### ASSIGNED TASK
Please copy out the entries until you have copied the line that contains "The image size is (928, 435).", beginning with the first line.

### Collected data
--- START ---

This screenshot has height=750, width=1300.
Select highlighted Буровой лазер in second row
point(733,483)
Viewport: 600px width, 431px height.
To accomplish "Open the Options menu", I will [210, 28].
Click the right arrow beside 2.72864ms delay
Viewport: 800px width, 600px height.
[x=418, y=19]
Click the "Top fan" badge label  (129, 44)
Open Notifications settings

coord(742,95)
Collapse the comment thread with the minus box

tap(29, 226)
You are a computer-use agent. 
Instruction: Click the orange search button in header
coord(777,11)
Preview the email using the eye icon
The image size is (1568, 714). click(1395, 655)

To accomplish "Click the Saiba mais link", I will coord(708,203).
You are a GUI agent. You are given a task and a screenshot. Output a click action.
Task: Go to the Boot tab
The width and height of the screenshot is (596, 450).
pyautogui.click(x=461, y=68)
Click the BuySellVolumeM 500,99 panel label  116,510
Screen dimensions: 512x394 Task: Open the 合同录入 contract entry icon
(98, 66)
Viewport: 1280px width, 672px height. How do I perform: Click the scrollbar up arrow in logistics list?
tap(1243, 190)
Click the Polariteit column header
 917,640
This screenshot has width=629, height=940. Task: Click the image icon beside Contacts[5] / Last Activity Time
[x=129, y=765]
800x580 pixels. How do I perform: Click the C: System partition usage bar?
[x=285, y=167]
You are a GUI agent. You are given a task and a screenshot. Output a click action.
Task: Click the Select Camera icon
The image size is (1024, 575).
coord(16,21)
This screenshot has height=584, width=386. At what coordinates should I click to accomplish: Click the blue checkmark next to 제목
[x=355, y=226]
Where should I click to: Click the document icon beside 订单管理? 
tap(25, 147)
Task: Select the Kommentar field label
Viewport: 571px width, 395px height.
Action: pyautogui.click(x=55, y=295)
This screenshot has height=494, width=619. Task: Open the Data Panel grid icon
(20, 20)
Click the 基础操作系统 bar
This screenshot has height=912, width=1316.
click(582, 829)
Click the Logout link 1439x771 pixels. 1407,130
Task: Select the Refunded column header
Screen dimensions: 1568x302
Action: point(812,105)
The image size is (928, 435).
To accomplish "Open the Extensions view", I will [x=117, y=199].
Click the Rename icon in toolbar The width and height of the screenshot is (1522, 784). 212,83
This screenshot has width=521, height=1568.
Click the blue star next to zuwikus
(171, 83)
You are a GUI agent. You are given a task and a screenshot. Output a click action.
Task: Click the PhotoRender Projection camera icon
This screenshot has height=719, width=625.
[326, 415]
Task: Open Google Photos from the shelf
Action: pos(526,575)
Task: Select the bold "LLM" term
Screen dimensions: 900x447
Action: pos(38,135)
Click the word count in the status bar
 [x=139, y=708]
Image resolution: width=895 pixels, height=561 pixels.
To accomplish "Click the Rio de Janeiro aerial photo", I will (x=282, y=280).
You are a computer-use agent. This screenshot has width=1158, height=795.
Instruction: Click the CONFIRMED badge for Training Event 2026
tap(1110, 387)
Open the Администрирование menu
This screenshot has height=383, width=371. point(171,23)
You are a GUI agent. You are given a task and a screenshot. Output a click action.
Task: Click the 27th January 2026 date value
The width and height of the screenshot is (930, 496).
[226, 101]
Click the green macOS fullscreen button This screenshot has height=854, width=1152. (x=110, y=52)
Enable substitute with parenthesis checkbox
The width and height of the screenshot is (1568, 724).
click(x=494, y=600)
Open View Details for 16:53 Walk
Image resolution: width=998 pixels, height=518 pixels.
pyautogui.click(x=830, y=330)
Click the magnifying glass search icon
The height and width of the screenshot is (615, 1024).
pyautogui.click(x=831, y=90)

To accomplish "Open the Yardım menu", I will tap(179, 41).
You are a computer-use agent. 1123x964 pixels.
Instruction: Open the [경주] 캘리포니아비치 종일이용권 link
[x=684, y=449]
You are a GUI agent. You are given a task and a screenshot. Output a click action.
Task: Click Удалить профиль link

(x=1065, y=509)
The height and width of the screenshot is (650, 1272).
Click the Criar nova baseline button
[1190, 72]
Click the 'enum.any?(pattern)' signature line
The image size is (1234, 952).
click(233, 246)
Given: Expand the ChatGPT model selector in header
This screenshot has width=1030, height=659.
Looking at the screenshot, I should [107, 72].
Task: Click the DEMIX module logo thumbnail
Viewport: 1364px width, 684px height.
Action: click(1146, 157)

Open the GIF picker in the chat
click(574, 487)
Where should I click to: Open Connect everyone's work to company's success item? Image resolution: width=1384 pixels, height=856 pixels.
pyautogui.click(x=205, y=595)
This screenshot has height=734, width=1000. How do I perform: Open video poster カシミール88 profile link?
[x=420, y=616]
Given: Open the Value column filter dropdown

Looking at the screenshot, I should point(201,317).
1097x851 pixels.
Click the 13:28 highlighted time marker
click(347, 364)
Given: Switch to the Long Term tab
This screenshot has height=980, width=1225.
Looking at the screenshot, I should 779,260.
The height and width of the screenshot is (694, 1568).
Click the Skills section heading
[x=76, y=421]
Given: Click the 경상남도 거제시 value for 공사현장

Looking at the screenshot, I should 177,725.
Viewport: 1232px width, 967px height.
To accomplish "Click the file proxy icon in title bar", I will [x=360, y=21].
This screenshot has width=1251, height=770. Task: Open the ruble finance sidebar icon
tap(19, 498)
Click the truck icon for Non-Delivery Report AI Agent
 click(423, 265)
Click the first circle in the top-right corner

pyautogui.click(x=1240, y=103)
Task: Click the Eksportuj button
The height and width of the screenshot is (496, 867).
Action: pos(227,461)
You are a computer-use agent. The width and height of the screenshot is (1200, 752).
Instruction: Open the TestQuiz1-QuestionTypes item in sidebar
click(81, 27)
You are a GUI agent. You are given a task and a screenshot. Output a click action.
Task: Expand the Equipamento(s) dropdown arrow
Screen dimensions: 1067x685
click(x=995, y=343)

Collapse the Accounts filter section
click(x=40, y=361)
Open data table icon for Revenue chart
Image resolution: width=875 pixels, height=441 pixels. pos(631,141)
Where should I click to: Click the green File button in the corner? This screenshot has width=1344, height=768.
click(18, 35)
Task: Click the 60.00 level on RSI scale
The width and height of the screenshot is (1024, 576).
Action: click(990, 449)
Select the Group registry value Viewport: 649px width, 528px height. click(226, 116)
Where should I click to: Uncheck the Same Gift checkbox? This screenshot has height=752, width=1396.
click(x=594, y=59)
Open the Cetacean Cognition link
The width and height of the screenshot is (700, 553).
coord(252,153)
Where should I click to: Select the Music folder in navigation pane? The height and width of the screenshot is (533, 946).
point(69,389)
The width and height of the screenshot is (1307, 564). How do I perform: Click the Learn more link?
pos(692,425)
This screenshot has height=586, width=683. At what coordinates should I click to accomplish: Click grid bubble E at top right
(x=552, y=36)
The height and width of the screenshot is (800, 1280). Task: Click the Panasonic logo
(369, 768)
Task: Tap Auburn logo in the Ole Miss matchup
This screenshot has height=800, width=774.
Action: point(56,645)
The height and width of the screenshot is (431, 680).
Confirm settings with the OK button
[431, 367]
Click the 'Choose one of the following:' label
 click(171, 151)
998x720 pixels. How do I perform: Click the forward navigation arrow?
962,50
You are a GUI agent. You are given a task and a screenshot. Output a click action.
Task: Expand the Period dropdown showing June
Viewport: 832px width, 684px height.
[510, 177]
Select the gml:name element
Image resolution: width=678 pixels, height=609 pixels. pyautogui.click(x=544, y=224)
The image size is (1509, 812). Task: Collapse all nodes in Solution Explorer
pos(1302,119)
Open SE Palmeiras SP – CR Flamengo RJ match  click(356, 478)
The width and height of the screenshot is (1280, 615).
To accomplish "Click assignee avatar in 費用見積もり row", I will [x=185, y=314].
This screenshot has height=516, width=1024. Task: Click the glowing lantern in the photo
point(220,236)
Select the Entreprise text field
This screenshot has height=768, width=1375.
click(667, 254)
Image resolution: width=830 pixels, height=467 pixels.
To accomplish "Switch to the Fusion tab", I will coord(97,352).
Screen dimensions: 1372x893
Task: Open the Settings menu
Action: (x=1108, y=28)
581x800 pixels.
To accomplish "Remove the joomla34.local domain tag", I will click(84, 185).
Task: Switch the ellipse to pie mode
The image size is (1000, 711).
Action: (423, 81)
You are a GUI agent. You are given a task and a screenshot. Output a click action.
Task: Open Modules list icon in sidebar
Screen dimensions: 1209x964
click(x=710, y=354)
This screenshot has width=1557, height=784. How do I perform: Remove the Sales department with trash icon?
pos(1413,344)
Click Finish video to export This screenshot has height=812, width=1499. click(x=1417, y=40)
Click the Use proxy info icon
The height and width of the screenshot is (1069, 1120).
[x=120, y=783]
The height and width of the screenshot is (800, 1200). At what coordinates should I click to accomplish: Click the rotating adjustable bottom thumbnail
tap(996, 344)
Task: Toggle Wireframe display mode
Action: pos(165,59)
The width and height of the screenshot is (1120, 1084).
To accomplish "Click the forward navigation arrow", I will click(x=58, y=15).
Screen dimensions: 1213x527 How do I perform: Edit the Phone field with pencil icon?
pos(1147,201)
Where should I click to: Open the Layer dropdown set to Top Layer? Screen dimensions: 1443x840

--- END ---

### OUTPUT OF THE EXERCISE
This screenshot has height=750, width=1300.
Select highlighted Буровой лазер in second row
point(733,483)
Viewport: 600px width, 431px height.
To accomplish "Open the Options menu", I will [210, 28].
Click the right arrow beside 2.72864ms delay
Viewport: 800px width, 600px height.
[x=418, y=19]
Click the "Top fan" badge label  (129, 44)
Open Notifications settings

coord(742,95)
Collapse the comment thread with the minus box

tap(29, 226)
You are a computer-use agent. 
Instruction: Click the orange search button in header
coord(777,11)
Preview the email using the eye icon
The image size is (1568, 714). click(1395, 655)

To accomplish "Click the Saiba mais link", I will coord(708,203).
You are a GUI agent. You are given a task and a screenshot. Output a click action.
Task: Go to the Boot tab
The width and height of the screenshot is (596, 450).
pyautogui.click(x=461, y=68)
Click the BuySellVolumeM 500,99 panel label  116,510
Screen dimensions: 512x394 Task: Open the 合同录入 contract entry icon
(98, 66)
Viewport: 1280px width, 672px height. How do I perform: Click the scrollbar up arrow in logistics list?
tap(1243, 190)
Click the Polariteit column header
 917,640
This screenshot has width=629, height=940. Task: Click the image icon beside Contacts[5] / Last Activity Time
[x=129, y=765]
800x580 pixels. How do I perform: Click the C: System partition usage bar?
[x=285, y=167]
You are a GUI agent. You are given a task and a screenshot. Output a click action.
Task: Click the Select Camera icon
The image size is (1024, 575).
coord(16,21)
This screenshot has height=584, width=386. At what coordinates should I click to accomplish: Click the blue checkmark next to 제목
[x=355, y=226]
Where should I click to: Click the document icon beside 订单管理? 
tap(25, 147)
Task: Select the Kommentar field label
Viewport: 571px width, 395px height.
Action: pyautogui.click(x=55, y=295)
This screenshot has height=494, width=619. Task: Open the Data Panel grid icon
(20, 20)
Click the 基础操作系统 bar
This screenshot has height=912, width=1316.
click(582, 829)
Click the Logout link 1439x771 pixels. 1407,130
Task: Select the Refunded column header
Screen dimensions: 1568x302
Action: point(812,105)
The image size is (928, 435).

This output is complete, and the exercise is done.